I told myself that I’d be there to support Wayne Kublalsingh’s second hunger strike, even if I disagreed with it as a strategy, because you don’t leave soldiers to fight on battlefields alone.
You might disagree with their battle plan, wonder at their choices, get vex that they don’t follow your suggestions, and anticipate the victories as well as onslaught of wounds, but soldiers who decide to die fighting deserve more than dismissive derision.
I mean soldiers who put everything into the trenches of citizen organizing for more than a decade for no personal gain, and who have fought without guns, mudslinging or dogs of war for communities’ sustainable needs. Soldiers who ran out big polluter industries which would have gorged on our precious island resources, exported the profits, and left our children along the South-West peninsula mired in waste. I mean soldiers who won’t give up our rights to state accountability for any version of development, and who won’t let politicians conveniently and falsely make us choose.

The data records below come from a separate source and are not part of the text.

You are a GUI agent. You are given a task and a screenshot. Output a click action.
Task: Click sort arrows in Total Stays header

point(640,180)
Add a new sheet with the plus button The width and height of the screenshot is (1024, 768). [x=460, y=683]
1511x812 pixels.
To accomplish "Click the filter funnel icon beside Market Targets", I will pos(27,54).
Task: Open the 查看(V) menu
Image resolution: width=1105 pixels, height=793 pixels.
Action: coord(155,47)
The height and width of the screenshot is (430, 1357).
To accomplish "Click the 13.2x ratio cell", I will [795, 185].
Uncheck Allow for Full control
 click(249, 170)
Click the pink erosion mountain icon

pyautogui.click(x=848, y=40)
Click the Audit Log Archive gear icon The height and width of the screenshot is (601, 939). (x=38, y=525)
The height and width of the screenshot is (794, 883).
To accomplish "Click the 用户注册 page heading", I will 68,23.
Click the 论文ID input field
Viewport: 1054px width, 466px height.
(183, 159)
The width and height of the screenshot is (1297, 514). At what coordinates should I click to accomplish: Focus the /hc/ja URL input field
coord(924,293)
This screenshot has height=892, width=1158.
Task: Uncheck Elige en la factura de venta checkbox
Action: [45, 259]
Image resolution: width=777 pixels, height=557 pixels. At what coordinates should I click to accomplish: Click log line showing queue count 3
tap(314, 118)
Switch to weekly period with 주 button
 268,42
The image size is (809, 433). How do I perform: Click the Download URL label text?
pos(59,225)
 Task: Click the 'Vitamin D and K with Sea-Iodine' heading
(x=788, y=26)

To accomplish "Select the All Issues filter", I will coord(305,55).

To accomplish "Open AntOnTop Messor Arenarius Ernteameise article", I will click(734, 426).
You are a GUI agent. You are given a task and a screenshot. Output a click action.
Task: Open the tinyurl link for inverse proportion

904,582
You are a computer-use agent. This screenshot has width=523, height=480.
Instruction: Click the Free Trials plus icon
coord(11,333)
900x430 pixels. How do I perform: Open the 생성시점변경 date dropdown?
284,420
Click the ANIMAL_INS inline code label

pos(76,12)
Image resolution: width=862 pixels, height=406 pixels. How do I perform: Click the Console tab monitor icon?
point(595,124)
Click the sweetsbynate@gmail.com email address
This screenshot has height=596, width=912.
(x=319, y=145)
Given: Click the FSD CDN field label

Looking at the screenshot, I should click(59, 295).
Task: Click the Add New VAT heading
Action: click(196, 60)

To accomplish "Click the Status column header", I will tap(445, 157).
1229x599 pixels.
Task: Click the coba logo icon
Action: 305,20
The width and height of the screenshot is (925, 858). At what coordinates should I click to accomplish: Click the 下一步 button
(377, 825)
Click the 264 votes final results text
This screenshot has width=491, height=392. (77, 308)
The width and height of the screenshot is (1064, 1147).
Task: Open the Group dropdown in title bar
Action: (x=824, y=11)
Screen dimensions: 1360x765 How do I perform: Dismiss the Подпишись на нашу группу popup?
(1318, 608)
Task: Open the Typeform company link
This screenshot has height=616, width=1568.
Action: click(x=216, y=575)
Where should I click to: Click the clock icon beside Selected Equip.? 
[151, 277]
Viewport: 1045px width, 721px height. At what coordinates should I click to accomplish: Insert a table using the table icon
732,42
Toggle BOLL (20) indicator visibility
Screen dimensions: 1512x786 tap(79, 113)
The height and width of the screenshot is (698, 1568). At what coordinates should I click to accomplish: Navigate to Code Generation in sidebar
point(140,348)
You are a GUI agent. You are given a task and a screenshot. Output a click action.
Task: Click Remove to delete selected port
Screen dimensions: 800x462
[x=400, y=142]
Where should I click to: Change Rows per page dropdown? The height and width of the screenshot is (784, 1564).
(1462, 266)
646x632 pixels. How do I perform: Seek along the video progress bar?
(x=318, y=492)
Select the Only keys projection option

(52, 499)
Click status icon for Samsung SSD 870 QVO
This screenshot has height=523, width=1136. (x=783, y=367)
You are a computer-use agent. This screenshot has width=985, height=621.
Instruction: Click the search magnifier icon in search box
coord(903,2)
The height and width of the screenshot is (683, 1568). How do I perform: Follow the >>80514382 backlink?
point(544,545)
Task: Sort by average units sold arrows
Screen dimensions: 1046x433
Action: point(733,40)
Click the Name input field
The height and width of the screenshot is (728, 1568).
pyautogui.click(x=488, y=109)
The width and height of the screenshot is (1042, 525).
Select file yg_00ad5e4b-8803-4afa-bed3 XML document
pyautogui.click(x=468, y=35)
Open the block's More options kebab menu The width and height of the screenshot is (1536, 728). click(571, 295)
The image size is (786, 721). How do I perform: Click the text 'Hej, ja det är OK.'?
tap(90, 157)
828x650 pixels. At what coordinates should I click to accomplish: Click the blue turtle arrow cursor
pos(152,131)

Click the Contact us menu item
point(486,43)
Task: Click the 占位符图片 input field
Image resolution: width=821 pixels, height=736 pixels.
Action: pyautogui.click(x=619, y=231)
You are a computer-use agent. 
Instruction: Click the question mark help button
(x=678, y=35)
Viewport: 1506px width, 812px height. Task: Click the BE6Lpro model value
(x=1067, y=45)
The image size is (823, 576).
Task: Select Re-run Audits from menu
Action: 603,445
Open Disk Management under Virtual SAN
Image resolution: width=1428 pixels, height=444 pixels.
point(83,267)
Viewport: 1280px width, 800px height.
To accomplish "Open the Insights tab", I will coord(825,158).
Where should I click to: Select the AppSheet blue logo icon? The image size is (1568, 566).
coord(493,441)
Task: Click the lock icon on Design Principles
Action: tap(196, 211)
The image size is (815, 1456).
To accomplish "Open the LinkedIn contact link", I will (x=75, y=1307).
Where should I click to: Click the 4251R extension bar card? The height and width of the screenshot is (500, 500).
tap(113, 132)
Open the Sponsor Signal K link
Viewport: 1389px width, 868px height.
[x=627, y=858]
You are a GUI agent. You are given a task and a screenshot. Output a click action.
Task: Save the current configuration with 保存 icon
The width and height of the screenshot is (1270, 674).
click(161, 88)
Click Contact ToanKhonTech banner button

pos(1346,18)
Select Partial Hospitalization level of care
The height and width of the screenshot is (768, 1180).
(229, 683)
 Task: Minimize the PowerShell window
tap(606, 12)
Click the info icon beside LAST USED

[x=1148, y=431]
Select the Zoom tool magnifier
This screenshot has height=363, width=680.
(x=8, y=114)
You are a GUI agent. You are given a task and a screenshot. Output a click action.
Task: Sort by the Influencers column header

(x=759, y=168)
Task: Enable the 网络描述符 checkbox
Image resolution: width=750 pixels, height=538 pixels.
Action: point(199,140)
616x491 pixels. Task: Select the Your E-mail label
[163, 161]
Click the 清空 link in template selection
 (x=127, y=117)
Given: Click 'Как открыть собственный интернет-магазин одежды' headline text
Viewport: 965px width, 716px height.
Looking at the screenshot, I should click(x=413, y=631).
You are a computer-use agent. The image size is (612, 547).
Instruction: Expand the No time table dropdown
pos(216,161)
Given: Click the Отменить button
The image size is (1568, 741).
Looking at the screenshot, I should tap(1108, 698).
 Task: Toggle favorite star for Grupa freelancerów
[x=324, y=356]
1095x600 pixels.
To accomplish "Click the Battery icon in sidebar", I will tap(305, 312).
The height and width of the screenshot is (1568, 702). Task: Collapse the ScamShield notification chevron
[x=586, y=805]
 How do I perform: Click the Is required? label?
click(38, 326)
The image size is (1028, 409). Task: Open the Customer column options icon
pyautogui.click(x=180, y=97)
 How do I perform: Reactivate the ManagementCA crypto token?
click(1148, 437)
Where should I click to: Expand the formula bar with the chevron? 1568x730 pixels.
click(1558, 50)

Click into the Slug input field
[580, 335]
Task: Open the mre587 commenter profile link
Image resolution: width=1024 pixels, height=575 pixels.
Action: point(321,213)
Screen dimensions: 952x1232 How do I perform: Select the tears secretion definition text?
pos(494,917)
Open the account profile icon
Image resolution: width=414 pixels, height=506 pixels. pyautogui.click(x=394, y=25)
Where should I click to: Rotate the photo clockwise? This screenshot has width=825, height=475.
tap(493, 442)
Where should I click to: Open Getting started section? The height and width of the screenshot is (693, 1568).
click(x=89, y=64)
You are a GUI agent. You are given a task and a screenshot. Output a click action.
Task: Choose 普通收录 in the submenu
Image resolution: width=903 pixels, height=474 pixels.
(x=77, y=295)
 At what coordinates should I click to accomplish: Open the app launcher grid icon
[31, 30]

While these soldiers step into the deep fog ahead, steeled by will, experience and principle, there is work for us to do.
This is my tenth column on the Highway Reroute Movement since November 2012, every word as personal as it is political. I’ve often visited the handful of older folk, sitting peaceably outside the Prime Minister’s office for more than 200 days, forever imprinting in my mind that image of their little tent facing the façade of prime ministerial authority. Listening to the women of the HRM marvel at never imagining quiet, rural mothers could challenge the PM, I’ve seen examples of empowerment for young Indian women.
I came of age under citizen soldiers like Sheila Solomon, Angela Cropper, Norman Girvan, Norris Deonarine, Rhea Mungal, Desmond Allum, Michael Als, and more who are no longer with us. Their ghosts stalk our apathy. They remind that history is made by individuals handing on a sense of people power to another generation. They forewarn that some successes may only be an edging back of government secrecy and domination, some will take more than our lifetime to achieve.
Through these weeks, I’ve listened to people saying the ‘environmental movement’ should just give up on this as if giving up is what Caribbean people do, as if one tenth of our budget isn’t a public issue. I’ve listened to others divide south from north Trinidad as if a nation is best guided by the spin of divide and rule. I’ve seen million dollar government propaganda distract from the billion dollar questions.
Perhaps naively, I hoped that, against such a Goliath, we could win with our little slingshots of truth. I’ve also listened to Sunity Maharaj sagely caution me that, if I think back to the Amerindians, to the long struggle since colonization, I’d also remember that crushing, arbitrary defeat after defeat is part of our legacy.
I could write about the dilemmas of choosing a primary school where teachers will not beat my child, and the worry of sitting in parent-teacher meetings hearing that her confidence doesn’t match her vocabulary, but I find myself more concerned with the complexity of power and its hidden curriculum, less likely to produce solidarity than indifference and cynicism.
Our work ahead is to decide what this moment will mean. When mega projects cost us more than they should, ecologically, financially and socially, I ask myself what my daughter Ziya will think of the sides I took, and my own accountability. May soldiers also help her learn how to educate, advocate and mobilize. In your own future dark time, Zi my love, may they still haunt those aiming at your dreams.